RECORD EXTRACTS>
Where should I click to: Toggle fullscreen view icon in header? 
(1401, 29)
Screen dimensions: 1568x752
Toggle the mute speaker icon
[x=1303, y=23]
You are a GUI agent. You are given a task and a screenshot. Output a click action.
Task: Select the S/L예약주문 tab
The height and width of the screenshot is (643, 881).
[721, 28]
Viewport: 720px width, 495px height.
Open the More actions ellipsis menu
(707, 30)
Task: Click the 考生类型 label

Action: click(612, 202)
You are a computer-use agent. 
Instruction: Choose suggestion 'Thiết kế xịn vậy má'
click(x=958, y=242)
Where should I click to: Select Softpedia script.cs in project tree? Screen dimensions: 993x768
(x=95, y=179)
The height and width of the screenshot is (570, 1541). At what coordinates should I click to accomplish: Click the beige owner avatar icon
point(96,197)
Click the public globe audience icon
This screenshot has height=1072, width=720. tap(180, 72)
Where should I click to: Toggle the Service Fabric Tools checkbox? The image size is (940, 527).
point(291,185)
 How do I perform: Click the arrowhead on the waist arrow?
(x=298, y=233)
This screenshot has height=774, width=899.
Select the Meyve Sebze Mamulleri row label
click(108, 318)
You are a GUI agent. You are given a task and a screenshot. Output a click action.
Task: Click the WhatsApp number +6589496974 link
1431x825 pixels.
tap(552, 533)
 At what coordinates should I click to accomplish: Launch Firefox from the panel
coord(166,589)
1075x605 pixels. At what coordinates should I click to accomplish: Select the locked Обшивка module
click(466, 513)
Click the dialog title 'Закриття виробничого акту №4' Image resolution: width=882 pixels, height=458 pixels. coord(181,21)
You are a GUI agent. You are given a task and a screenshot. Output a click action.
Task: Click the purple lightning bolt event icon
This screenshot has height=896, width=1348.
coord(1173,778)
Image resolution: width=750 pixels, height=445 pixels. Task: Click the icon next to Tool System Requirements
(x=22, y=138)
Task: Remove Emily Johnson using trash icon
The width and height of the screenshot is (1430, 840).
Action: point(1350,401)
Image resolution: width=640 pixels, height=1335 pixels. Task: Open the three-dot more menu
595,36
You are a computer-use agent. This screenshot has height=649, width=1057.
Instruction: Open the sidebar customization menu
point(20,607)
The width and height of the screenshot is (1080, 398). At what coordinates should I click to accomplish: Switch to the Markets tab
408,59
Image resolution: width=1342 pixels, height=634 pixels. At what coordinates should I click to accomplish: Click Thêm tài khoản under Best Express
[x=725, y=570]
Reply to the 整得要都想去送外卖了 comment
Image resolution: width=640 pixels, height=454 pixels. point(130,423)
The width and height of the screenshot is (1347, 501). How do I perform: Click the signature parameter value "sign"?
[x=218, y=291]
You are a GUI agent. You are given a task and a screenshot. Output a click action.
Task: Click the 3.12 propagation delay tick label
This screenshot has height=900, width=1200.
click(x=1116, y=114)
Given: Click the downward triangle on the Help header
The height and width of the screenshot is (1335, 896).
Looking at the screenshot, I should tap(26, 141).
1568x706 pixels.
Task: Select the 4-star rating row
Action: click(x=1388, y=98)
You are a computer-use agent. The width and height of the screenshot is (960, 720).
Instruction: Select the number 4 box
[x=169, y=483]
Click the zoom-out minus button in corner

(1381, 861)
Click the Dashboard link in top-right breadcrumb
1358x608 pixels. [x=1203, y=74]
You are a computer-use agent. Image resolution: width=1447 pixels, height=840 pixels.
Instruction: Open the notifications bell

WHAT YOU HAVE TO DO>
Give back the whole listing, word for word.

OUTPUT FOR THIS EXERCISE>
Where should I click to: Toggle fullscreen view icon in header? 
(1401, 29)
Screen dimensions: 1568x752
Toggle the mute speaker icon
[x=1303, y=23]
You are a GUI agent. You are given a task and a screenshot. Output a click action.
Task: Select the S/L예약주문 tab
The height and width of the screenshot is (643, 881).
[721, 28]
Viewport: 720px width, 495px height.
Open the More actions ellipsis menu
(707, 30)
Task: Click the 考生类型 label

Action: click(612, 202)
You are a computer-use agent. 
Instruction: Choose suggestion 'Thiết kế xịn vậy má'
click(x=958, y=242)
Where should I click to: Select Softpedia script.cs in project tree? Screen dimensions: 993x768
(x=95, y=179)
The height and width of the screenshot is (570, 1541). At what coordinates should I click to accomplish: Click the beige owner avatar icon
point(96,197)
Click the public globe audience icon
This screenshot has height=1072, width=720. tap(180, 72)
Where should I click to: Toggle the Service Fabric Tools checkbox? The image size is (940, 527).
point(291,185)
 How do I perform: Click the arrowhead on the waist arrow?
(x=298, y=233)
This screenshot has height=774, width=899.
Select the Meyve Sebze Mamulleri row label
click(108, 318)
You are a GUI agent. You are given a task and a screenshot. Output a click action.
Task: Click the WhatsApp number +6589496974 link
1431x825 pixels.
tap(552, 533)
 At what coordinates should I click to accomplish: Launch Firefox from the panel
coord(166,589)
1075x605 pixels. At what coordinates should I click to accomplish: Select the locked Обшивка module
click(466, 513)
Click the dialog title 'Закриття виробничого акту №4' Image resolution: width=882 pixels, height=458 pixels. coord(181,21)
You are a GUI agent. You are given a task and a screenshot. Output a click action.
Task: Click the purple lightning bolt event icon
This screenshot has height=896, width=1348.
coord(1173,778)
Image resolution: width=750 pixels, height=445 pixels. Task: Click the icon next to Tool System Requirements
(x=22, y=138)
Task: Remove Emily Johnson using trash icon
The width and height of the screenshot is (1430, 840).
Action: point(1350,401)
Image resolution: width=640 pixels, height=1335 pixels. Task: Open the three-dot more menu
595,36
You are a computer-use agent. This screenshot has height=649, width=1057.
Instruction: Open the sidebar customization menu
point(20,607)
The width and height of the screenshot is (1080, 398). At what coordinates should I click to accomplish: Switch to the Markets tab
408,59
Image resolution: width=1342 pixels, height=634 pixels. At what coordinates should I click to accomplish: Click Thêm tài khoản under Best Express
[x=725, y=570]
Reply to the 整得要都想去送外卖了 comment
Image resolution: width=640 pixels, height=454 pixels. point(130,423)
The width and height of the screenshot is (1347, 501). How do I perform: Click the signature parameter value "sign"?
[x=218, y=291]
You are a GUI agent. You are given a task and a screenshot. Output a click action.
Task: Click the 3.12 propagation delay tick label
This screenshot has height=900, width=1200.
click(x=1116, y=114)
Given: Click the downward triangle on the Help header
The height and width of the screenshot is (1335, 896).
Looking at the screenshot, I should tap(26, 141).
1568x706 pixels.
Task: Select the 4-star rating row
Action: click(x=1388, y=98)
You are a computer-use agent. The width and height of the screenshot is (960, 720).
Instruction: Select the number 4 box
[x=169, y=483]
Click the zoom-out minus button in corner

(1381, 861)
Click the Dashboard link in top-right breadcrumb
1358x608 pixels. [x=1203, y=74]
You are a computer-use agent. Image resolution: width=1447 pixels, height=840 pixels.
Instruction: Open the notifications bell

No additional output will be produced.